Looking for a buyer: The CEO and chairman of Columbian Home Products hopes the company will be sold versus closure of the factory off of Beech Street. Staff photo by Joseph C. Garza
Looking for a buyer: The CEO and chairman of Columbian Home Products hopes the company will be sold versus closure of the factory off of Beech Street. Staff photo by Joseph C. Garza
Columbian Home Products LLC, has sent a mandatory notice of layoffs to the Indiana Department of Workforce Development, but the company's top executive said he hopes the company will be sold, not closed.

Dick Ryan, CEO and chairman of Columbian Home Products, said the company is in advanced talks to sell the Terre Haute plant and has interest from several parties.

He wouldn't offer specifics as to when a deal might come through, but he said larger home-goods conglomerates have taken interest.

"We're in the process of trying to sell the business. If that doesn't materialize, we would face a closure later this year," Ryan said. "But this isn't nearly as final as the notice we're required to give the state would say it is.

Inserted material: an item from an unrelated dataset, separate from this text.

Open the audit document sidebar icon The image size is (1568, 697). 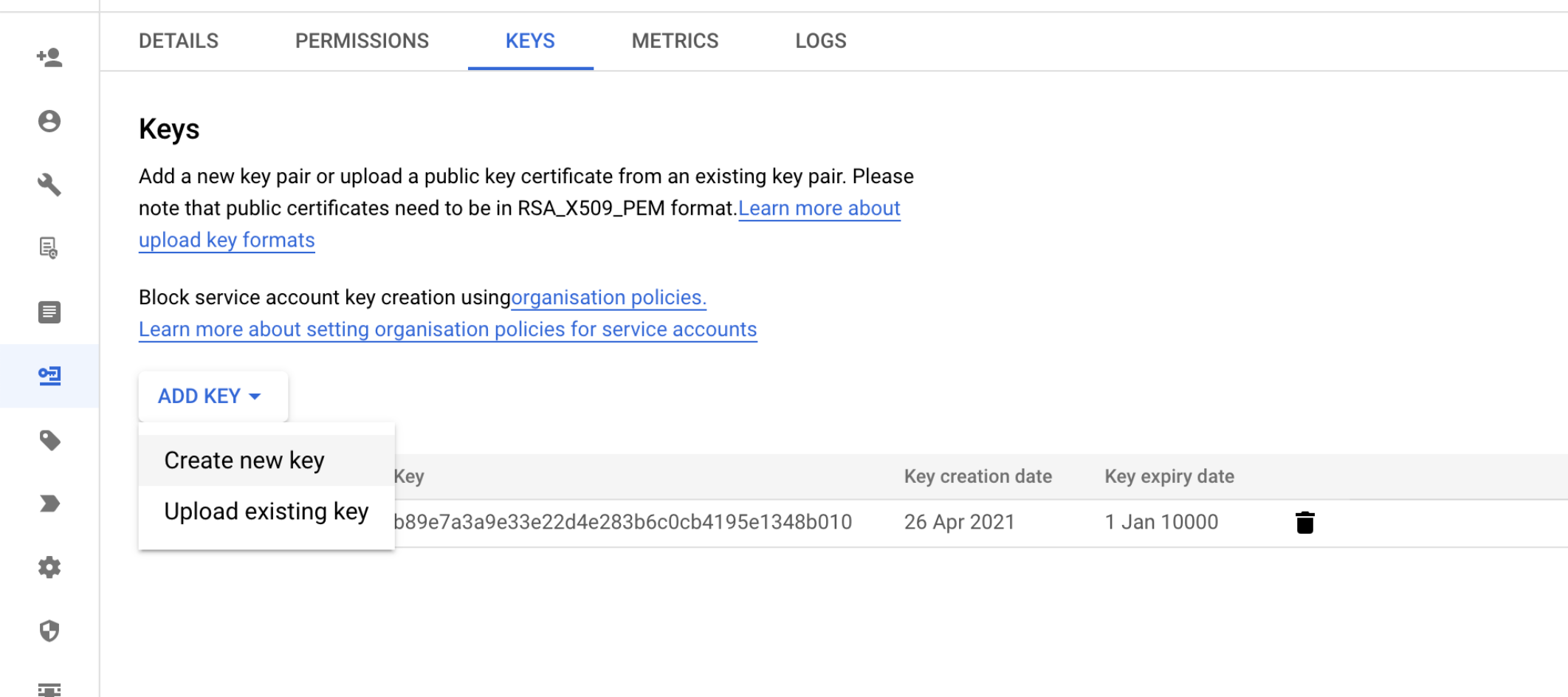[49, 248]
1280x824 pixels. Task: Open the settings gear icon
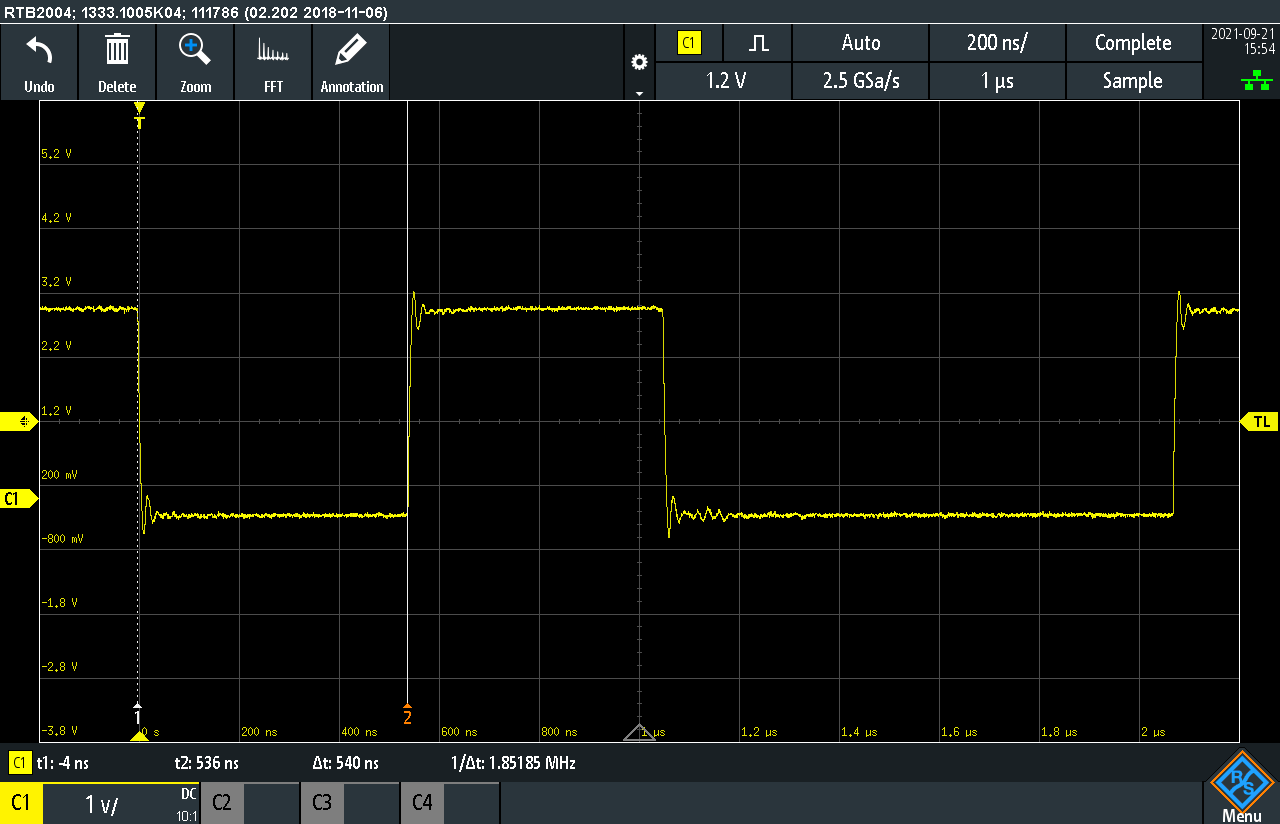coord(639,60)
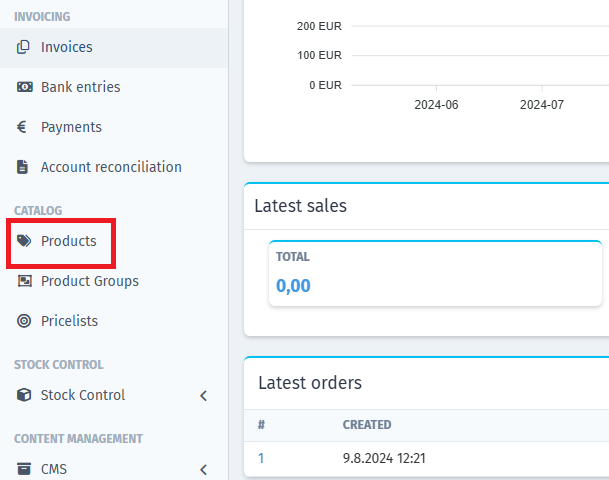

"We've made it clear to our employees that we're going through a process (and) talking with a number of people — we've had an investment banking firm working on this for five or six months — and that if we don't find a buyer for some or all of our businesses, we'd start winding things down by the end of November."

A layoff would affect Columbian's 82 Terre Haute employees and possibly more at its Snow River and Joyce Chen plants in Crandon, Wisconsin, and Machlin, Connecticut, respectively, Ryan said.

Columbian Home Products produces home goods and kitchenware such as pots, pans and its popular “Graniteware” pattern of enameled steel cookware, according to the company's website.

Ryan said the company has been very successful with its products over the years but a number of economic factors have made operating a standalone home-goods business difficult.

"A whole bunch of forces came together at the same time that have it difficult to operate this as a standalone business in its current size," Ryan said. " ... It's just not economically viable in its current structure."

Columbian opened in Terre Haute in 1902 and was once the company's corporate headquarters.